Barron prayed last among the featured clergy. His prayer was measured by comparison — he asked God for compassion, meekness, love for the poor, and to “order our freedom toward your truth.” He called on the Lord to make American soldiers “righteous warriors” and closed by declaring “we are a nation under God.” Taken in isolation, the words read like a standard episcopal intercession. But context demolishes isolation.
Barron delivered these words immediately after Trump demeaned immigrants and compared himself to the Messiah, and immediately before fellow clergy declared Trump a figure of Christ-like resurrection. His polished prayer provided the theological sheen that made the rest of the event presentable. His presence validated the entire spectacle.
Catholic theology has a term for this kind of cooperation.
It is called scandal — not in the tabloid sense, but in the moral-theological sense of leading others into error by lending the appearance of approval to wrongdoing.

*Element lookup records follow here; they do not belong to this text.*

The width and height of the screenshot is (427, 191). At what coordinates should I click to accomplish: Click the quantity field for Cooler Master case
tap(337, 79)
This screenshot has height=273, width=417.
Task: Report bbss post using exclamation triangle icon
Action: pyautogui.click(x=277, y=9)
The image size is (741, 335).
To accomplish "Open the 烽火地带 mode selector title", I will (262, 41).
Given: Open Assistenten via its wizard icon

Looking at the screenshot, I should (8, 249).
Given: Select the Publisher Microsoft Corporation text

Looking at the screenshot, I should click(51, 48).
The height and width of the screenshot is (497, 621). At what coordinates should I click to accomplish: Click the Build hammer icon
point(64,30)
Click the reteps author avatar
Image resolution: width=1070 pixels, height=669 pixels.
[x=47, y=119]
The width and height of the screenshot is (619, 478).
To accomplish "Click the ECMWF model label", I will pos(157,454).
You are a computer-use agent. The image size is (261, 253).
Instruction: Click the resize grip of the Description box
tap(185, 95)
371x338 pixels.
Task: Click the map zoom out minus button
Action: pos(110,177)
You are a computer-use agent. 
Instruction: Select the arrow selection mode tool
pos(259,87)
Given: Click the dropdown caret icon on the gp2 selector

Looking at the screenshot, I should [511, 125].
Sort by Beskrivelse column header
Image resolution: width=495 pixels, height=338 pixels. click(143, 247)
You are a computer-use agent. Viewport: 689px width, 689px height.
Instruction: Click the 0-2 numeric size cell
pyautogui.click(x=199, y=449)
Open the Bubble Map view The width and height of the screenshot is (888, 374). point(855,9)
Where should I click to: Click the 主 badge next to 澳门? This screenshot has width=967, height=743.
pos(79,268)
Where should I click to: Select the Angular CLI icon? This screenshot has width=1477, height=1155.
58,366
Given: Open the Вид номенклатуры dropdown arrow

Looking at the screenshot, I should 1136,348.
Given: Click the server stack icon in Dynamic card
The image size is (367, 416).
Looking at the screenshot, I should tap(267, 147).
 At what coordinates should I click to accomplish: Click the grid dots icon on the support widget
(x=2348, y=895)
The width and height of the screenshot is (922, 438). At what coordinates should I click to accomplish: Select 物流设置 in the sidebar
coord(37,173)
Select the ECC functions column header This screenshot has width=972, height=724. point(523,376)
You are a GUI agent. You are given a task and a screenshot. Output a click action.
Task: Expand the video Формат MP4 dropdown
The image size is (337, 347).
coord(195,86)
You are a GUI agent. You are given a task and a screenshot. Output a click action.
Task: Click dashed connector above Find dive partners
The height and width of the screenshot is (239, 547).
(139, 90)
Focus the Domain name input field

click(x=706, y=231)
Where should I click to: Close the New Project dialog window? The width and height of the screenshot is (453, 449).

When a bishop stands alongside voices that equate a political leader with Jesus Christ and does not object, his silence communicates consent. The faithful watching this video — and millions now have — see their bishop endorsing what that room produced.
The people of the Diocese of Winona-Rochester need their bishop at the Chrism Mass, at the altar on Holy Thursday, at the cross on Good Friday, in the darkness of the Easter Vigil. Instead of preparing, on Wednesday, he was at the White House, lending his collar to a spectacle that Catholic teaching should have compelled him to refuse.
The Making of a MAGA Bishop
The trend is not new. Letters from Leo has tracked Barron’s rightward trajectory for months, documenting a pattern that has accelerated beyond what even his early critics predicted. The White House prayer meeting is the latest entry in a record that now stretches back more than a year.
In March 2025, Barron attended Trump’s Joint Address to Congress as a guest of a Republican congressman. He then recorded a seven-minute video comparing Trump’s speech to the Holy Sacrifice of the Mass — a comparison so theologically reckless that Catholic commentators across the spectrum recoiled.